TO-DO LIST ▸
A. In the newspaper column, on which floor of the Levison Towers is the writer sitting?
B. According to the newspaper column, why doesn't the writer mind being stuck indoors on Sunday night?

Hamilton Herald Masthead

Editorial


Front Page - Friday, October 21, 2011

Under Analysis


I am sitting alone



I am sitting alone in the Levison Towers on a Sunday night. Yesterday was a great day for college football, today I have the media room television to myself to watch playoff baseball. I don’t even mind being cooped up indoors tonight, since I found a way to pry open one of the windows here on the 23rd floor and the cool fall air is all around me.

After the week I have had, the cool quiet is welcome. I noticed this week that my little firm has grown behind my back. What was once just a legal assistant and me is now three legal assistants, an associate lawyer and me. I spend more time doing administrative work in the office than I thought possible. Just getting through the mail is now a task that takes hours. I used to finish it in minutes. I am thinking I missed the day in law school when we discussed law firm management. When I am done with management and starting to actually practice law, the day is over. I would have been better off with an MBA than this ol JD.

Part of the administrative work may have been caused by you, Gentle Reader. After writing my column about technology last month, my office technology failed in a big way. One computer stopped computing. A printer got dirty and refused to print. My cell phone calendar and contact list played hide and seek. And so the weekend and the early part of the following week were spent out geeking the hardware and software. It will be a long time before I write about technology again, lest I re-anger the electron gods.

Electrons aren’t the only thing I angered. A simple phrase, one I have used on hundreds of occasions, led to the worst morning in recent memory. I intended to be respectful, but it didn’t work out that way. I was in court arguing a motion. The judge, a man of good humor before whom I have appeared many times over the years, asked me if I agreed with what he had just said. I responded, “With all due respect, your Honor, I disagree and here is why.” And that is where the trouble began.

I had never seen this judge irritated before. I never said “with all due respect” to him before, either. For the next few hours (it seemed) in open court, I was accused of calling the judge stupid, of thinking I was going to outwit the court, and of being insulting under the guise of a compliment. I can assure you that when he was done, I didn’t feel intelligent at all. In fact, all I wanted was a rock to crawl under. I couldn’t help notice the smirks from his court staff but I didn’t care. When he dismissed me, I left his court room as fast as I could, with the little bit of dignity I could muster.

When did this phrase become so odious? One sign of growing older is that you don’t know the latest lingo. Modern pop songs may as well be sung in Greek for me. But when I am losing track of the meaning of words I once knew, I don’t know that age alone can be blamed. Back at my office, I spent the next half hour doing research. Not legal research, but looking up the origins of this idiom. Most of the sources I checked supported my usage of the term- an indication of deference before disagreeing, typically with one of a superior station. It was very little comfort to find strength for my position after walking into a buzz saw, however. Not that this was foreign ground to me, having lost arguments with my lovely wife when I was certain I was right. But I digress.

DATA BLOCK ▸
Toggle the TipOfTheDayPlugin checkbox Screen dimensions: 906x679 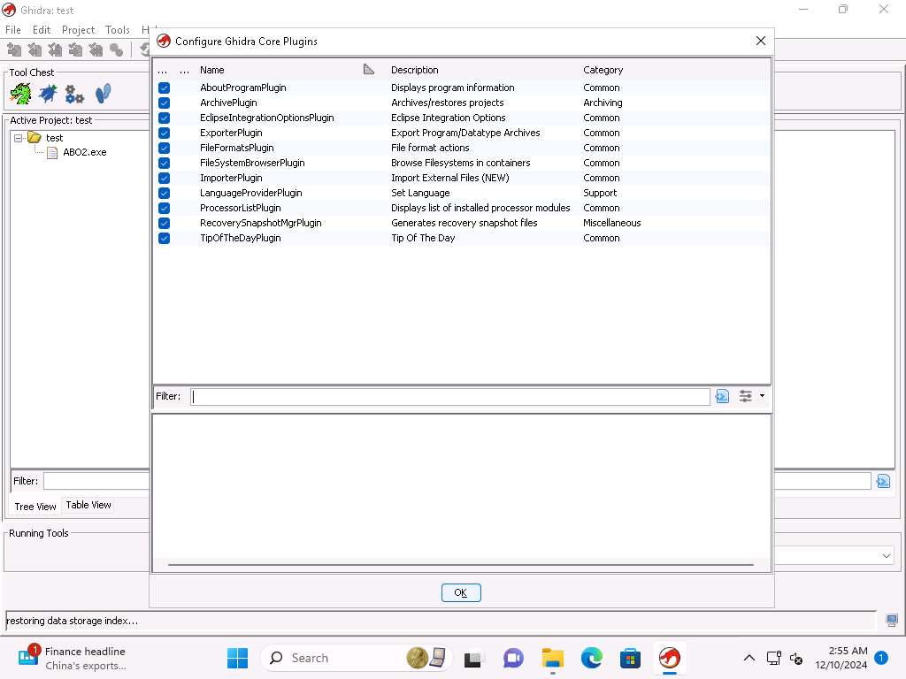pyautogui.click(x=164, y=238)
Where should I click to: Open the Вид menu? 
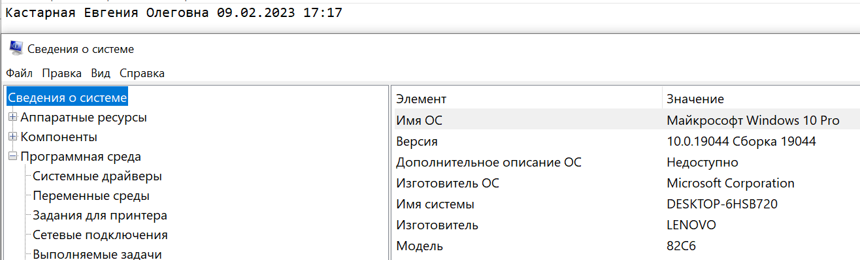tap(101, 73)
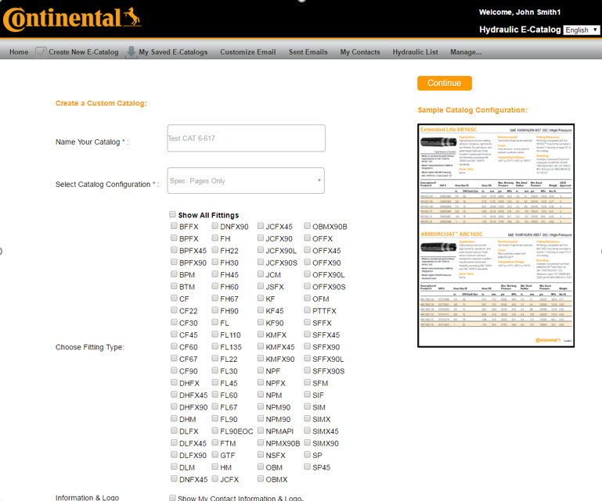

FINAL ANSWERS ▸
A. The 23rd floor.

B. The writer found a way to pry open one of the windows on the 23rd floor, so the cool fall air is all around. After a hard week, that cool quiet is welcome.